The process of joining or merging data frames on multiple columns in R involves utilizing both base R functions like merge()
and specialized functions from the dplyr
package. I've applied these techniques across diverse datasets, optimizing code for efficiency and performance.
In the provided article, the focus is on two primary methodologies:
1. Using dplyr Package for Joining Multiple Columns
The dplyr
package offers a set of functions (inner_join()
, left_join()
, right_join()
, full_join()
, anti_join()
, semi_join()
) supporting joining on multiple columns. These functions enhance readability and execution speed compared to base R operations.

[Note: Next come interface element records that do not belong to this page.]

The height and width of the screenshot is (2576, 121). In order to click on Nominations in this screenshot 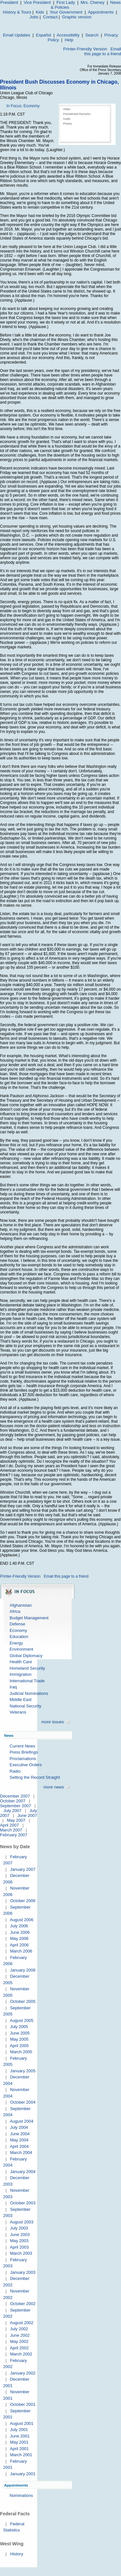, I will do `click(21, 2495)`.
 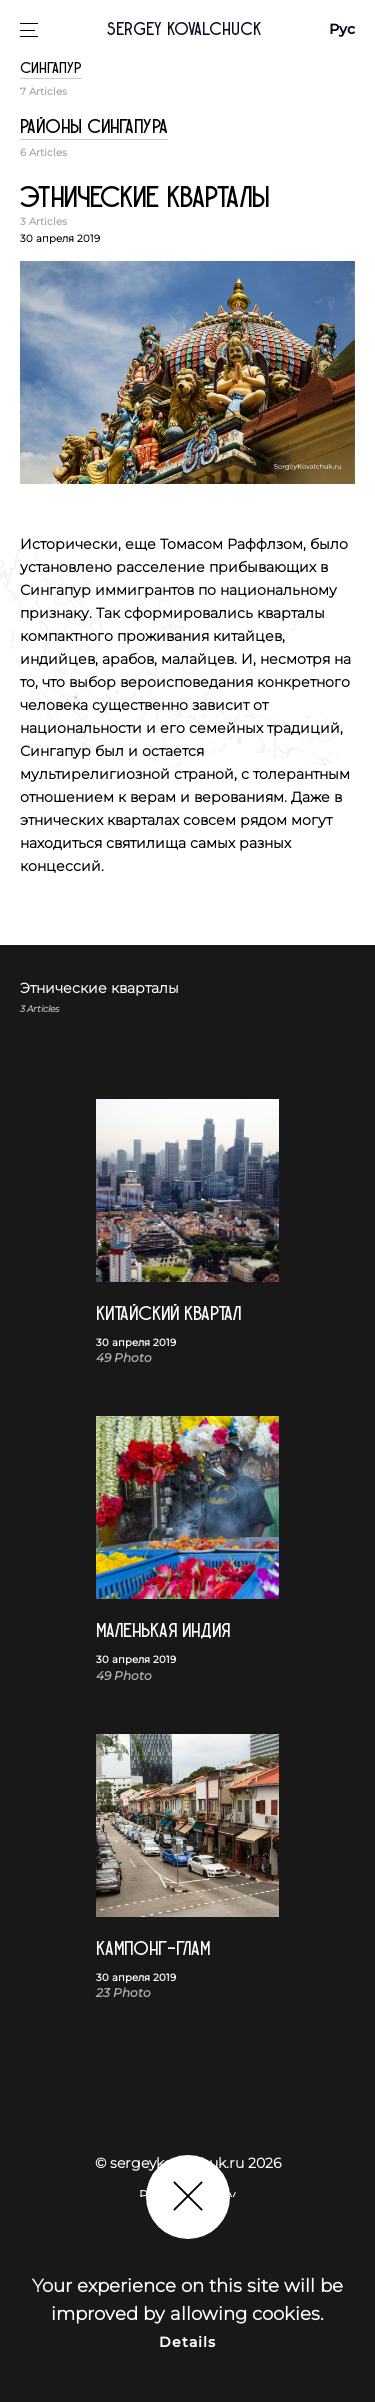 I want to click on Рус, so click(x=342, y=29).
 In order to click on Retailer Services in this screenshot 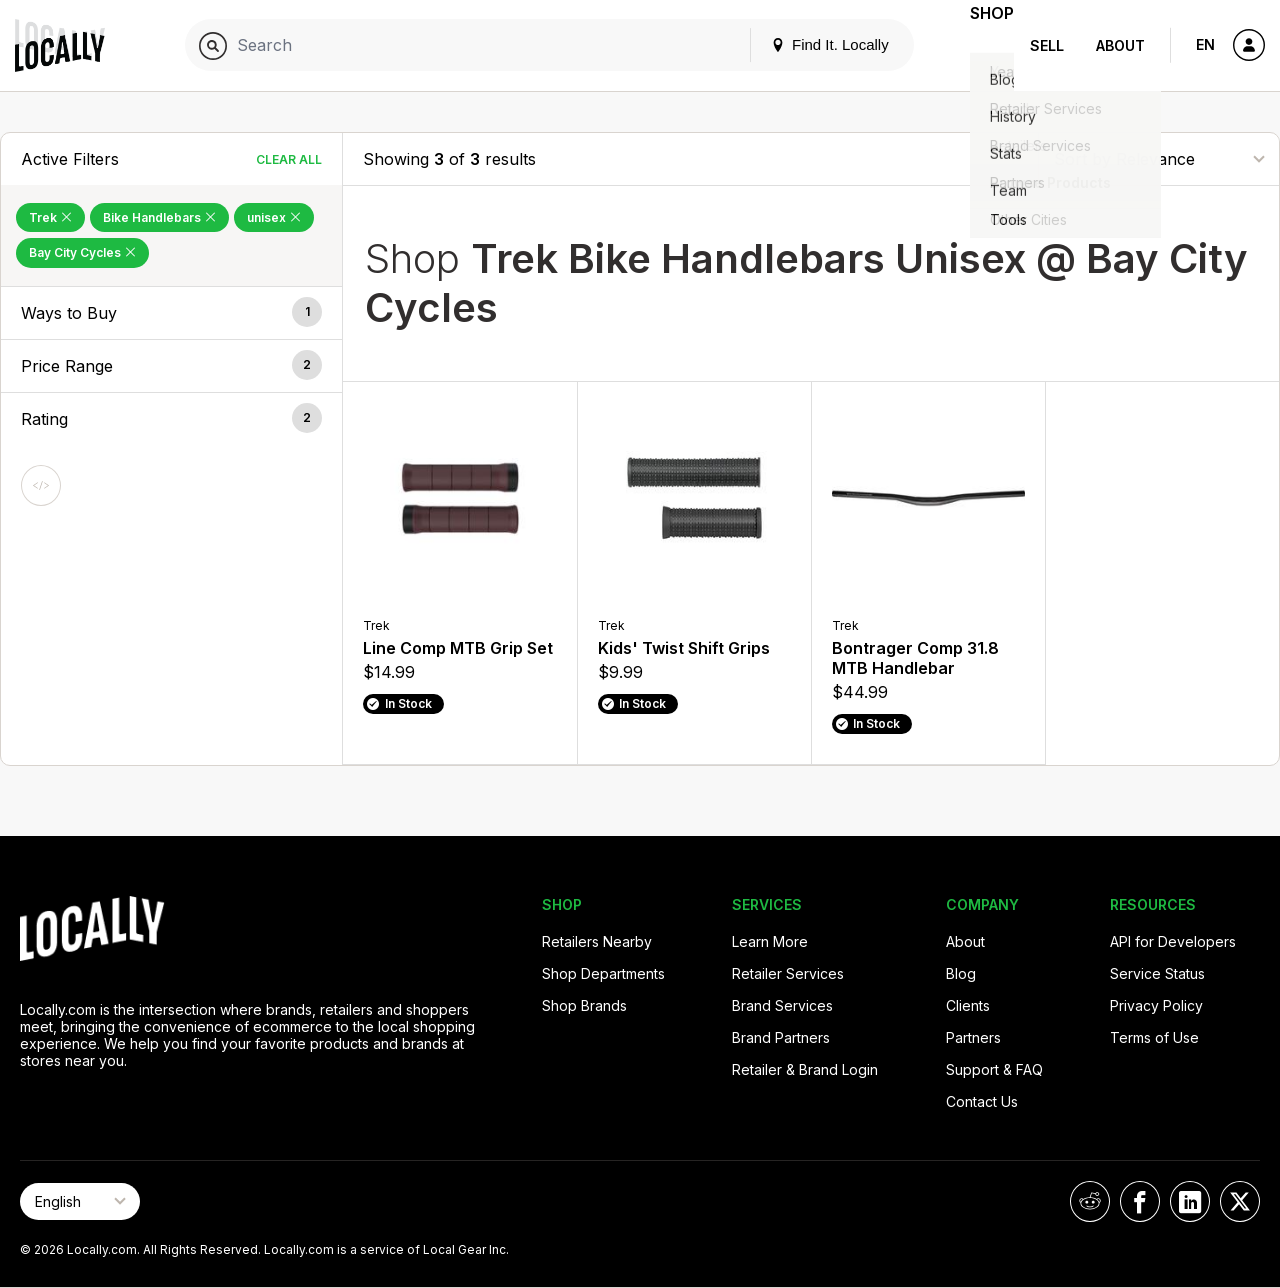, I will do `click(788, 973)`.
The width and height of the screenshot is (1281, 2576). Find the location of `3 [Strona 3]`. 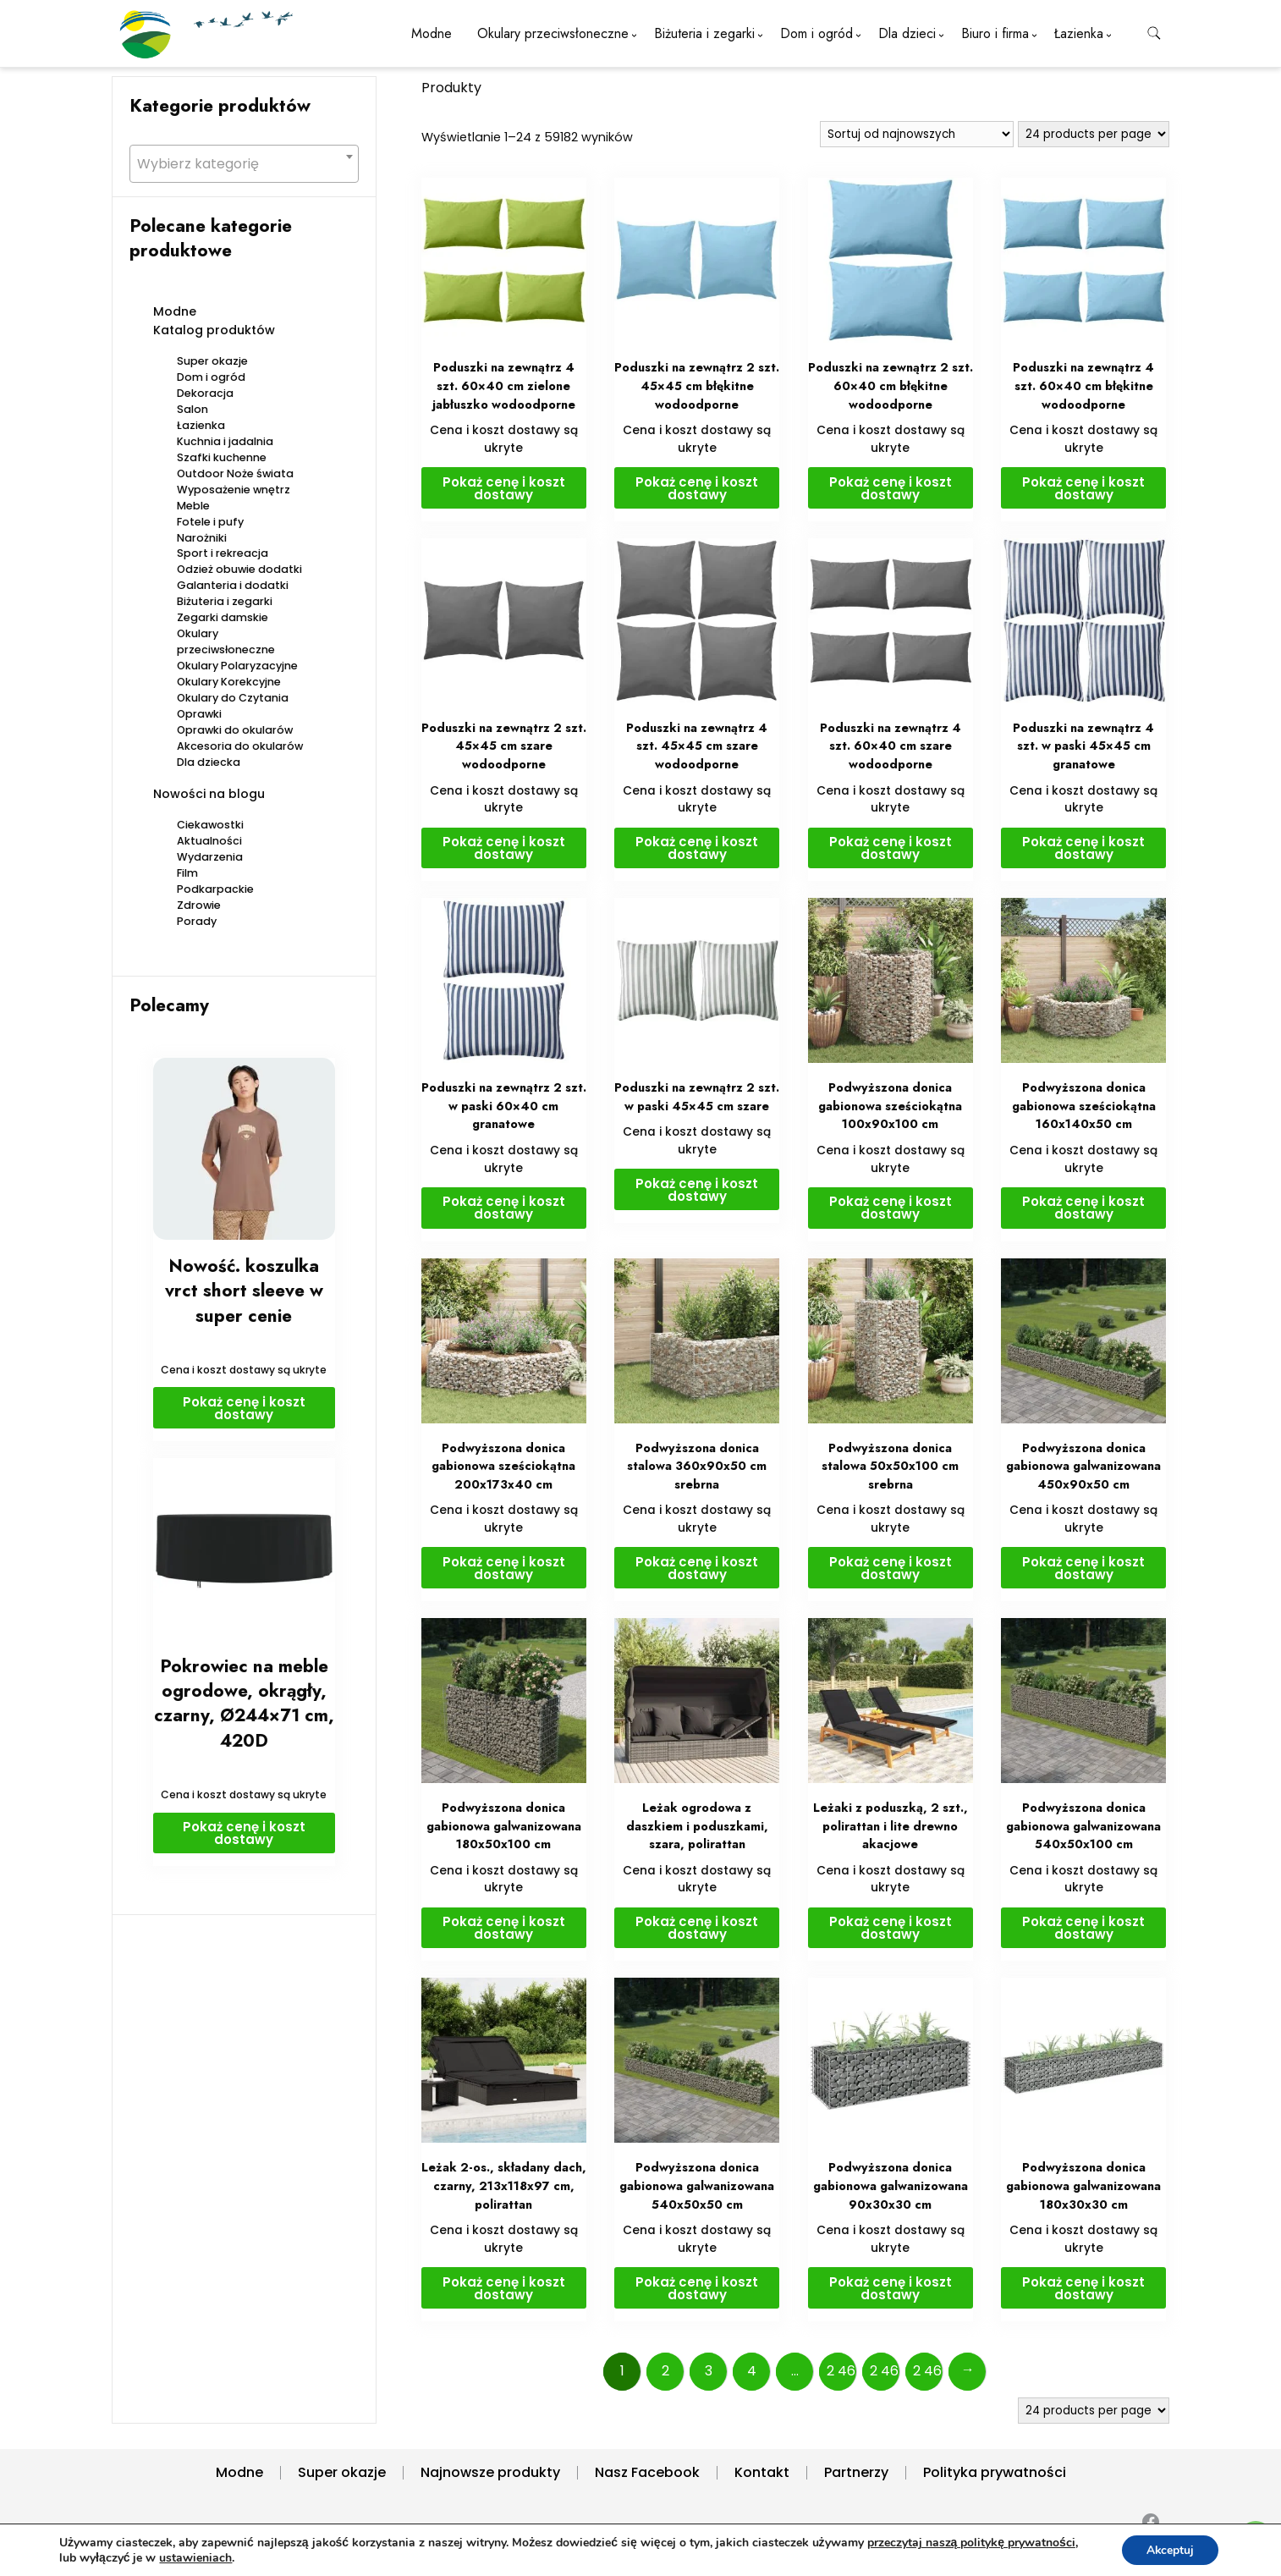

3 [Strona 3] is located at coordinates (708, 2371).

The syntax for inner_join()
in dplyr:
inner_join(df1, df2, by = c('x1'='y1', 'x2'='y2'))
2. Employing base R merge()
Function for Joining Multiple Columns
The base R function merge()
can also perform joins on multiple columns by specifying columns to join (by.x
and by.y
).
The syntax for merge()
in base R:
merge(x = df1, y = df2, by.x = c("x_col1", "x_col2"), by.y = c("y_col1", "y_col2"))
Both methods showcase examples of joining data frames (emp_df
and dept_df
) based on multiple columns, considering scenarios where column names are the same or different across the data frames.
The conclusion drawn emphasizes the efficiency of the dplyr
approach, especially when handling larger datasets due to its optimized performance over base R operations.
For individuals interested in related topics, exploring further articles on R joins (inner_join()
, left_join()
, right_join()
, full_join()
, anti_join()
, semi_join()
) and various methodologies in data frame manipulation using dplyr
and base R functions can provide a more comprehensive understanding. Topics such as joining on different column names, multiple data frames, semi-joins, anti-joins, outer joins, right joins, left joins, and inner joins offer a deeper dive into R's data manipulation capabilities.